June wraps her arm around mine, and we start to swing. “You’ve both had a tough go of it. But I think it’s just an adjustment period. As long as you keep showing up and proving that you love her enough to stick with her through her anger and outbursts, she’ll pull through it all. And you’ll both figure out how to live with her seizures. It’ll just take some time.”
I nod, wondering when my baby sister got smarter than me. Truthfully, though, I think it happened a long time ago.
“I wish there was something I could do to cheer her up.”
“Well, maybe there is,” says June, looking up at me as if I’ve never even considered exploring this idea before now.
“I asked if she wanted to go out for ice cream, but she didn’t seem too thrilled by that idea.” Apparently, when your dad shuts down your masterful plan to con him into getting you a service dog, and then when you have to watch him act like a jerk to a perfectly nice stranger, you don’t have much of an appetite for bubblegum ice cream.
“Hmm. Maybe there’s something I can do with her while you’re at work. Is there a movie she’s been wanting to see?”
“No.”
“Does she need any new clothes? I could take her shopping.”
“She hasn’t been interested in clothes lately.”
“Well…is there anything else you can think of? Anything she’s mentioned lately that she really liked? Or wanted? Anything she’s shown interest in that would get her excited about life again?”

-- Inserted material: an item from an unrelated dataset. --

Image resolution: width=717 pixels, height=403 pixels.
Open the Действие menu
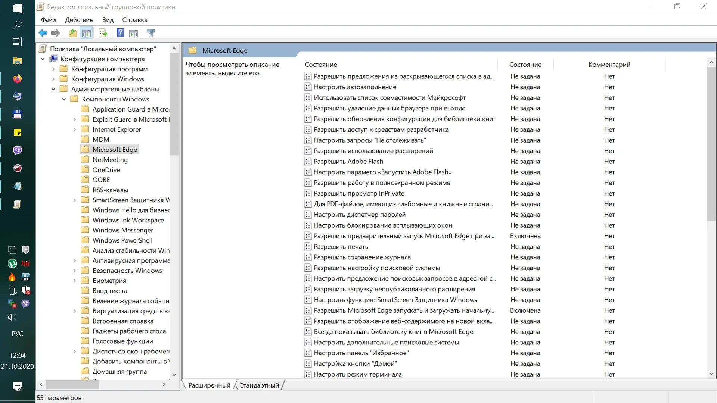coord(79,20)

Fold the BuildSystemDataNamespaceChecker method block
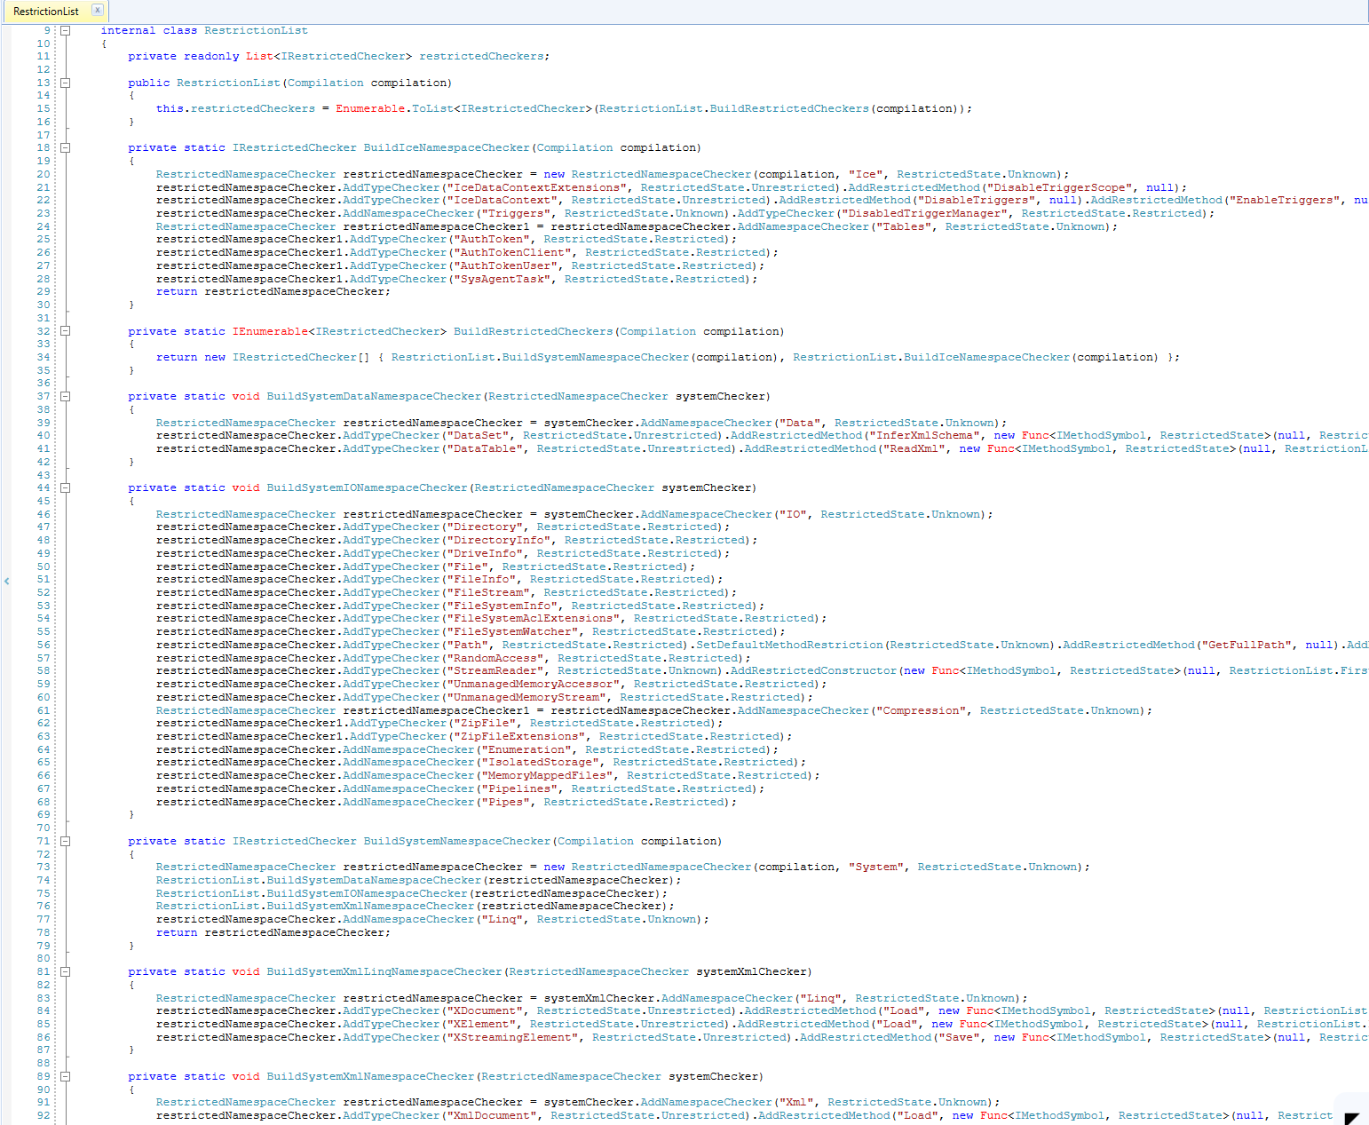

I stop our swinging, and my gaze turns toward the house as if I’ve suddenly developed x-ray vision and can see right through the walls to the stack of pamphlets piled up on the kitchen counter.
My answer has been in front of me all along, and I dislike the idea just as much as I did yesterday. I am still holding tight to all of the reasons I think getting a service dog would be a bad idea, but I’m feeling just desperate enough to let myself see that maybe it’s exactly what Sam needs to give her something to look forward to.